Mit dem Reichtum gingen imposante Bauprojekte einher. Eins davon war das Große Heiligtum von Dadan, das dem lihyanitischen Gott Dhu Gabbat gewidmet war. Hierzu gehörten mindestens 15 überdimensionale Statuen – darunter auch DDN_B_40_S1. Diese ursprünglich etwa 2,7 Meter hohe Sandsteinstatue zeigt einen Mann mit nacktem Oberkörper, einem Lendenschurz mit Gürtel und einem Armring aus Metall.

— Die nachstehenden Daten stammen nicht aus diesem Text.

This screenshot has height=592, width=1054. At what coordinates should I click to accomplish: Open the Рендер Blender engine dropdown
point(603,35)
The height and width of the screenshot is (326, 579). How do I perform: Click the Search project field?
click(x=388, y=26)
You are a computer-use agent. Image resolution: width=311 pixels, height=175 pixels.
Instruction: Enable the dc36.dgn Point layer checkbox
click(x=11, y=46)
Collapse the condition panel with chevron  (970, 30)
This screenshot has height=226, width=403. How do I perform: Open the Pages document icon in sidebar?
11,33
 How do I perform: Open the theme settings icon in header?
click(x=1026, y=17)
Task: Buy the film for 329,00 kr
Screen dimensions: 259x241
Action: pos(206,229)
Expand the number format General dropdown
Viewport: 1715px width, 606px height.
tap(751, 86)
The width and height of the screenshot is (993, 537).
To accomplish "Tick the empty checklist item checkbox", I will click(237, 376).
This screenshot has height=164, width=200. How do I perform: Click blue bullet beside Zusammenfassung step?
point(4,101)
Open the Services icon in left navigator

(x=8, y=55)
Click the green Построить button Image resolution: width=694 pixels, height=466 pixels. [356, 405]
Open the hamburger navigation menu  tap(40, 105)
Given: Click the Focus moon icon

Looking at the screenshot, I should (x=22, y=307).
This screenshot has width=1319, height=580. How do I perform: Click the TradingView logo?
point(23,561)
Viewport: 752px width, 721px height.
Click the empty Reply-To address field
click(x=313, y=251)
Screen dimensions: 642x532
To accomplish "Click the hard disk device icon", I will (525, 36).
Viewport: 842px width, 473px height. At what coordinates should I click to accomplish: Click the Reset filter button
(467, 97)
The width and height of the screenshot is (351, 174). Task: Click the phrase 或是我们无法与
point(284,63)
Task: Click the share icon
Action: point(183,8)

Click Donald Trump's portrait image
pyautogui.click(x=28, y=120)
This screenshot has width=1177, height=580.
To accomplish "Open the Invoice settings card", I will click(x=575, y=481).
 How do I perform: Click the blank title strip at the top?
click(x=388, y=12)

DDN_B_40_S1 spiegelt auf künstlerische Weise den wichtigen kulturellen Austausch wider, den die Weihrauchstraße nach Dadan brachte: Die Pose typisch ägyptisch, das Gesicht arabisch und die Kleidung charakteristisch für AlUla. Das Faszinierende jedoch ist das, was fehlt. Alle Statuen wurden in sich zusammengesunken aufgefunden, viele davon ohne Kopf, Hände und Füße. Die Annahme eines Erdbebens als Ursache wich der Vermutung, dass eine derart umfangreiche Zerstörung eher vorsätzlich – von Menschenhand – verursacht worden sein könnte. Was sich durch die Entdeckung von DDN_B_40_S1 bestätigte.
Die verstümmelte Statue wurde innerhalb einer schlecht gebauten Mauer gefunden: Sie war auf die Seite gestürzt und als Baumaterial verwendet worden. Da Statuen damals als Lebewesen galten, sollte DDN_B_40_S1 vermutlich durch das Abtrennen von Kopf, Händen und Füßen seine Macht entzogen werden. Die Wiederverwendung als Baumaterial zeugt davon, dass die Statue nicht länger verehrt oder respektiert wurde.
Die Nabatäer gelangten im ersten Jahrhundert v. Chr. nach AlUla und stiegen zur vorherrschenden Macht auf. Ob es sich dabei um einen friedlichen Übergang durch Handel und Diplomatie oder um eine Eroberung handelte, ist bis heute ungeklärt.
Die Antworten auf diese Fragen liegen möglicherweise im Wüstensand vergraben und warten darauf, entdeckt zu werden. Indem sich heute immer mehr Einwohner von AlUla der Suche nach ihrer Vergangenheit widmen, offenbart sich diese Geschichte stetig ein wenig mehr. Mit jedem Pinselstrich der Archäologen erhalten diese vergessenen Wüstenvölker, ihr Andenken, ihre Vermächtnisse und ihren gebührenden Platz in der Geschichte zurück.